Things that would have been good to know 3 weeks ago

So help me God if I have to end up making a "countertops" label on this blog.

My e-mail to Waterlox (by the way, I underestimated, it has happened way more than twice and technically the countertops are doing OK, but I had the problem again with the desktop):

Dear sir or maam,

I hope you can help me figure out what is going on with an ongoing issue with a Waterlox project. The same problem has now happened twice.

I'm working on a butcher block-type counter (new). I used a wood conditioner, then stained it (General Finishes water-based stain and conditioner). After allowing the stain to dry for 24 hours, I applied a coat of Waterlox. I am using a natural bristle brush. I allowed the first coat to dry for 72 hours (didn't have a chance to get back to it before then). I very lightly sanded (1000 grit) a few areas that had some dust issues, cleaned off all the dust with a dust-free rag with mineral spirits, and applied a second coat of Waterlox original (low VOC). As soon as I was putting it on, it became clear that some areas were finishing quite differently from other. There is a large swatch (1 foot by 2 or more feet) plus a few other patches, where the finish is almost sandpaper-like. Like I said, this showed up while putting on the coat, not just when it dried. 

This is the same thing that happened with my first attempt, but in that case I thought perhaps I had applied it wrong (I used a staining pad) and didn't allow it to dry enough in between coats (I allowed 24 hours). I sanded the counter down to bare wood and started over, but the same problem seems to have happened again.

What can be going on? More importantly, is there any way to salvage this? If I have to start from scratch again, I'd rather do it now than after I spend a lot of time and money applying more Waterlox. I just wish I knew what was going on so that I can make sure it doesn't happen again.

Thank you for your help.


Waterlox's reply:


Thank you for using Waterlox and for writing to us today.

My guess would be that all the spots that you sanded lightly are the spots that have the film wrinkled. With the VOC compliant product, if you spot sand or sand any areas of the surface, you will need to wait a minimum of 12 hours to 24 hours afterward to let the oil under where you’ve sanded dry out / harden / cure. What happens when you “open up” the film is that it opens up and gets attacked by your next coat of finish.
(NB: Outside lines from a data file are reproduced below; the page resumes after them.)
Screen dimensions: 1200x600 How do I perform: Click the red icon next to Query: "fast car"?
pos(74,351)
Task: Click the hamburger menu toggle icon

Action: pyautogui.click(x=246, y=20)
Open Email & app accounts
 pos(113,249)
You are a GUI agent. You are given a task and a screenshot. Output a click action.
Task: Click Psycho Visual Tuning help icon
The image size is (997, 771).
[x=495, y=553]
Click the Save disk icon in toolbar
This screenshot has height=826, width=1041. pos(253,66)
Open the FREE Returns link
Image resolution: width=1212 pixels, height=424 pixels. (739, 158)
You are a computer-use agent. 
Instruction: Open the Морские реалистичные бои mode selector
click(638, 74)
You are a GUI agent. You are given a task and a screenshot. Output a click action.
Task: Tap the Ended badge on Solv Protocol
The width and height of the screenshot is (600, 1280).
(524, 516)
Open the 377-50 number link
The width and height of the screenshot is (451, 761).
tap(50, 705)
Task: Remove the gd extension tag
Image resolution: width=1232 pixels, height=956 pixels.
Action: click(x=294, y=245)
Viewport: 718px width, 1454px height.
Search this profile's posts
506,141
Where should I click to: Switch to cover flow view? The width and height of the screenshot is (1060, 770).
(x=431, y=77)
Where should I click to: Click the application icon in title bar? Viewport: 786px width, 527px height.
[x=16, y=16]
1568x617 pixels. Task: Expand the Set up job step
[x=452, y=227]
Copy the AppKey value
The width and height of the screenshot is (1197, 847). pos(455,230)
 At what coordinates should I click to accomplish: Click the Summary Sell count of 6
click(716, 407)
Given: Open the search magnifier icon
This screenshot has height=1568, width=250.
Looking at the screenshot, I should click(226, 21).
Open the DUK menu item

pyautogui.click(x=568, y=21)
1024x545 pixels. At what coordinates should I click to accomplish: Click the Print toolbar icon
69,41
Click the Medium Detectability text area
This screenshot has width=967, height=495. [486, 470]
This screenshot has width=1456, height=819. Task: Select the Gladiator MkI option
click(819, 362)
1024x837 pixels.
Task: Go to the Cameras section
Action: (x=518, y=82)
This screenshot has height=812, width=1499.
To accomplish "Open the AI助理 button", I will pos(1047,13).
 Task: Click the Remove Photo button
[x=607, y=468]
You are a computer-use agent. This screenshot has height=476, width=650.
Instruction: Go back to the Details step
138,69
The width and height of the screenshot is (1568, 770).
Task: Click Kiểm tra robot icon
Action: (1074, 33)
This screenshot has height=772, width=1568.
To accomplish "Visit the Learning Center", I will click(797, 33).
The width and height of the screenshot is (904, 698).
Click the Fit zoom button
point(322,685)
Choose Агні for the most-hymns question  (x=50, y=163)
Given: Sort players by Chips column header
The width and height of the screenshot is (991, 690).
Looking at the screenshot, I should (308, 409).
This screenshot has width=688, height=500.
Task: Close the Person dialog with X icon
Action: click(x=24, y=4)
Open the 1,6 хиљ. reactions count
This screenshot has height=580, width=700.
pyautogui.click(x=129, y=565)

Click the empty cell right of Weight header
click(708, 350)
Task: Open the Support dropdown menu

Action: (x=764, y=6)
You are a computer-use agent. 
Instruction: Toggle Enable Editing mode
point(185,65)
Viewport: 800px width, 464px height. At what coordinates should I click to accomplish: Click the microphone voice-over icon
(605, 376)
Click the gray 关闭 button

You will want to scrape off the areas that had the affect and let the areas dry out for 24 – 48 hours, then re-coat.

Kellie Hawkins Schaffner
Vice President
Waterlox Coatings Corporation

Well, that explains what's been going on. But I have to say, I read a LOT about Waterlox and never once saw this mentioned before. Oh well, now I know. 

1 comment :

  1. HI, I just bought the Waterlox low VOC product for my butcher top. Do you recommend this product? It seems a little bit complicated to use. I only have a week to prep this for my tenant. Is this enough time if I start this weekend? I plan to let the butcher block countertop dry/cure in my bathroom so the fumes won't get to the rest of the house. Is this a good idea? Thanks.